Document text →

=====

Edition · May 29, 2021

The Daily Fuckup — Backfill Edition: May 29, 2021

A thin-but-useful Saturday edition from the Trump aftermath beat, with the day’s sharpest blowups centered on the ex-president’s legal exposure and the Republican mess around his most toxic allies.

May 29, 2021 was not a headline-drenched Trump-world apocalypse, but it did deliver a useful snapshot of the ecosystem he left behind: legal pressure building around his orbit, and allies helping keep the party tangled in the same conspiratorial sludge that keeps costing it public trust. The strongest story of the day is the emerging scrutiny around Marjorie Taylor Greene’s tax exemptions and residency claims in Georgia, a reminder that the Trumpist talent pipeline is still producing candidates who treat rules as suggestions. The broader throughline is simple: the post-presidential Trump machine was already generating ethics, legal, and messaging headaches faster than it was generating wins.

=====

Given entries →
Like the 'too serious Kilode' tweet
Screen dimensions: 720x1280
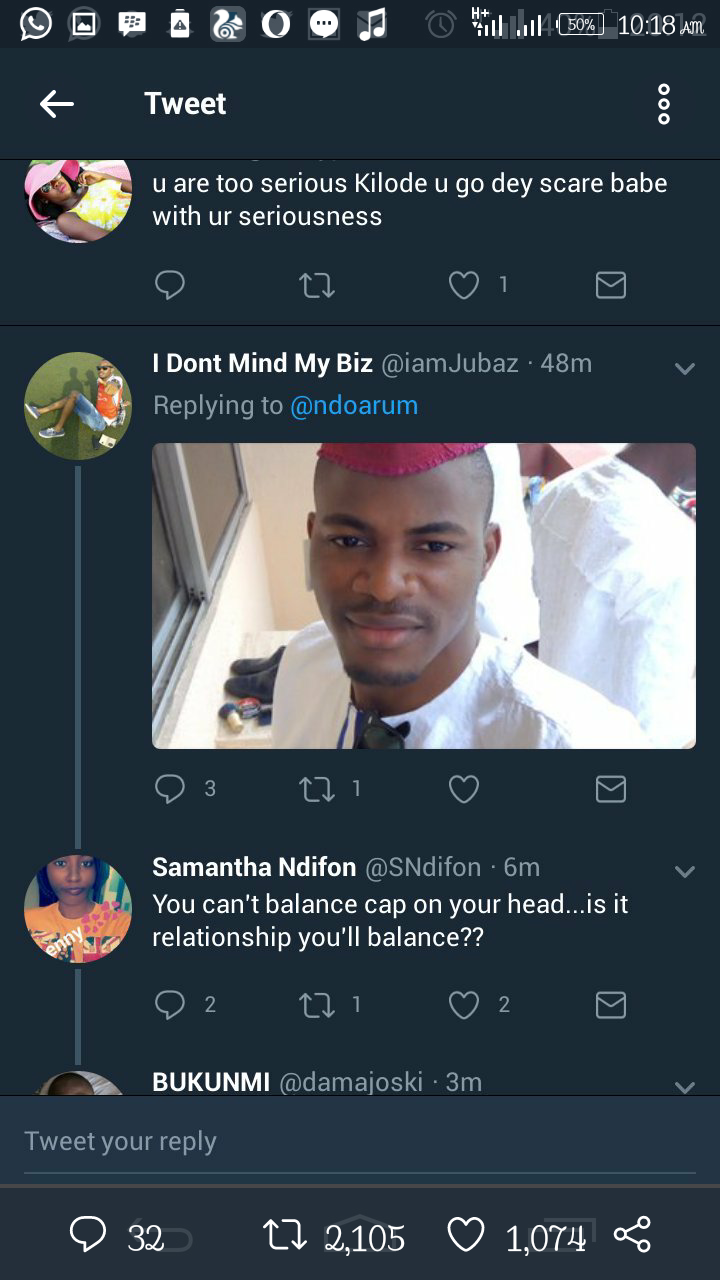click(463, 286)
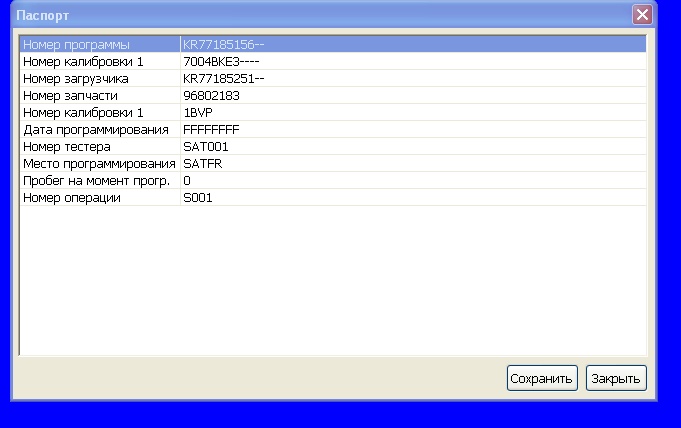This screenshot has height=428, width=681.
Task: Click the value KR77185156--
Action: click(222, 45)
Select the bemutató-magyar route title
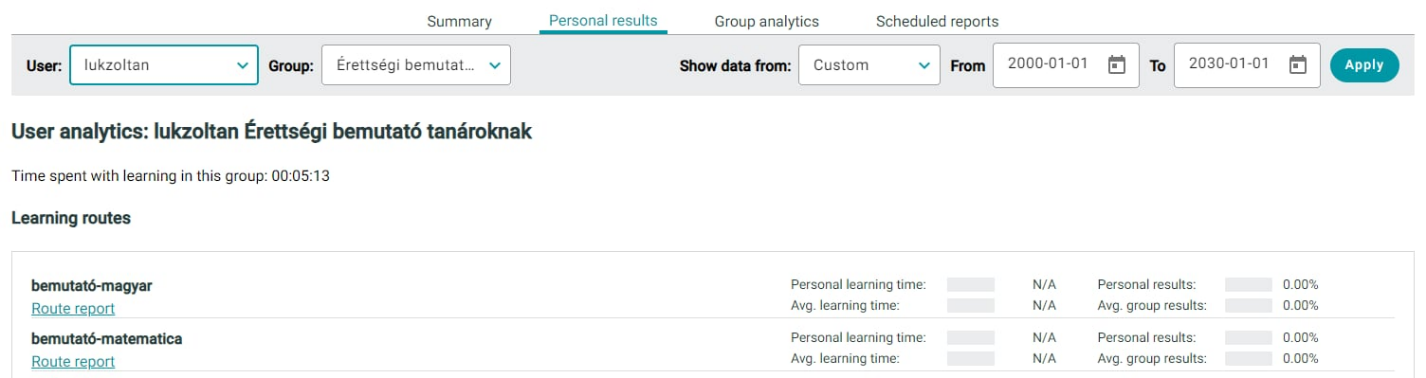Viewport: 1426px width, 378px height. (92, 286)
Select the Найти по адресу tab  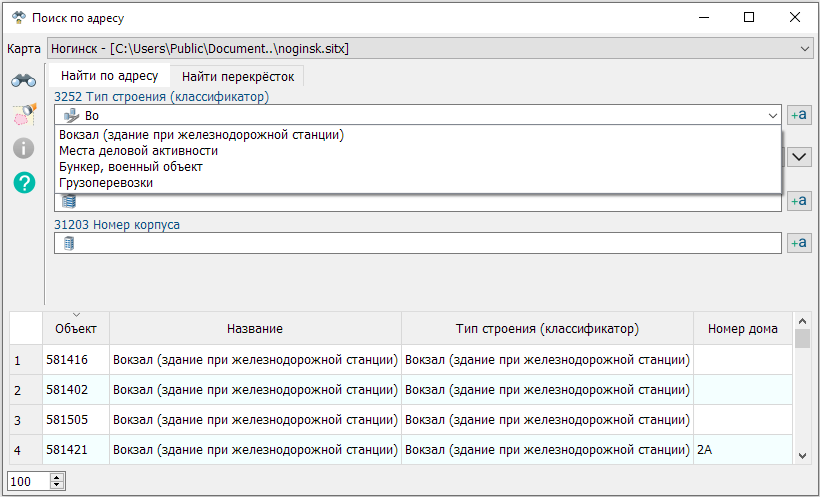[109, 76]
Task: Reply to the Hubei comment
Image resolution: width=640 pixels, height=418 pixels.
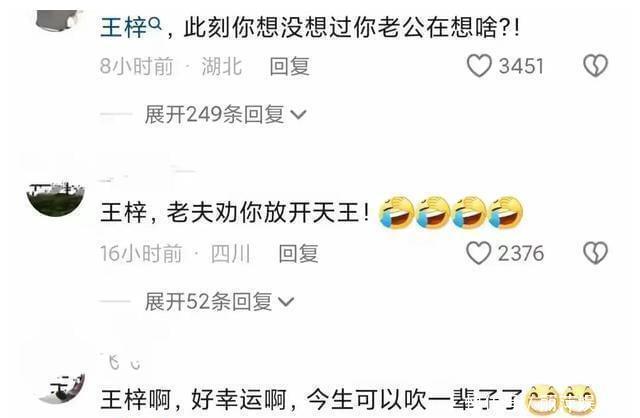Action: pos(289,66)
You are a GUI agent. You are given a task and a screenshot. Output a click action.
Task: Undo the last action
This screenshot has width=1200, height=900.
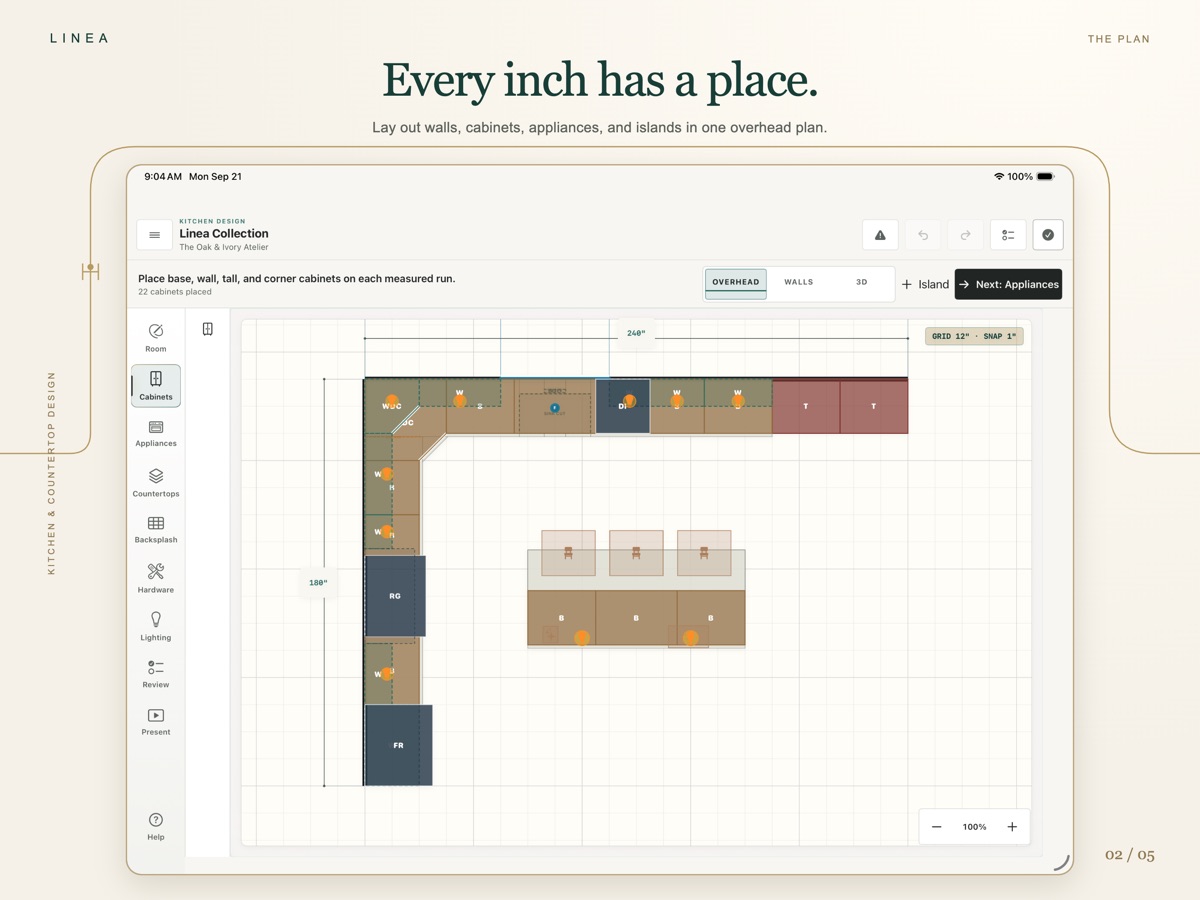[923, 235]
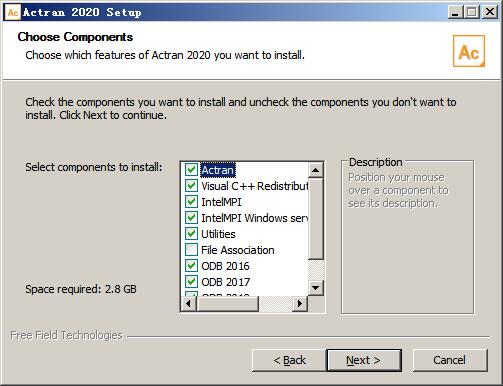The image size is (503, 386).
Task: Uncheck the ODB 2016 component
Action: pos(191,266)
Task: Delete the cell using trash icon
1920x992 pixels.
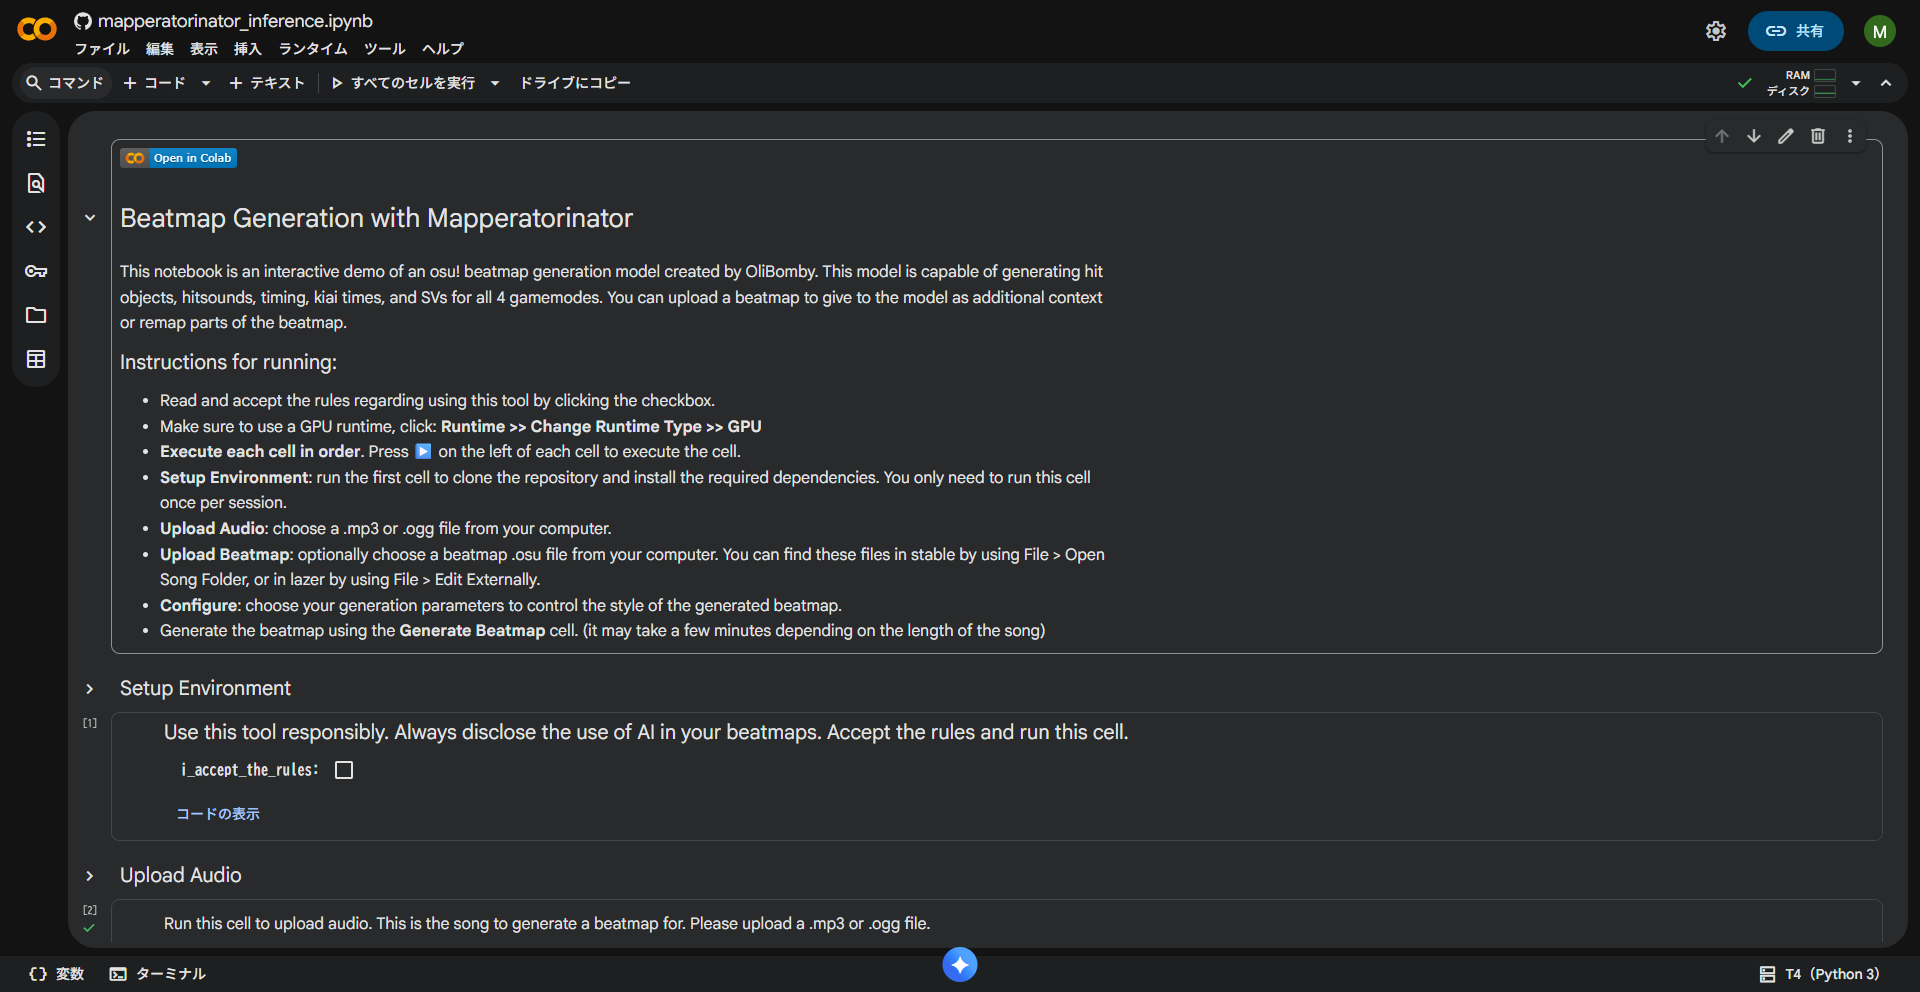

=====

Task instructions →
A – According to the May 29, 2021 newsletter edition, what was the strongest story of the day?
B – Write the next part of the May 29, 2021 newsletter edition on the Trump aftermath, picking up after its last sentence.

Results for the exercise →
A – The emerging scrutiny around Marjorie Taylor Greene's tax exemptions and residency claims in Georgia.

B –
Closing take

The Trump era didn’t end so much as it shed its banner and kept breaking things. On May 29, 2021, the damage was smaller than the January aftermath but still familiar: rule-bending, accountability avoidance, and an ecosystem built to confuse grievance for governance.

Ranked by how bad the fuckup was

5 stars means maximum fallout. 1 star means a smaller self-own.

Story

Greene’s property-tax claims put a Trump-world ally back under the microscope

★★★☆☆Fuckup rating 3/5 Major mess

A fresh round of scrutiny landed on Marjorie Taylor Greene over whether she improperly claimed homestead exemptions on more than one Georgia property, raising questions about residency, taxes, and whether the Trump-aligned far right still treats compliance like an optional side quest. The issue was not just personal embarrassment; it fed a broader pattern of sloppy, self-serving politics among Trump’s most visible surrogates.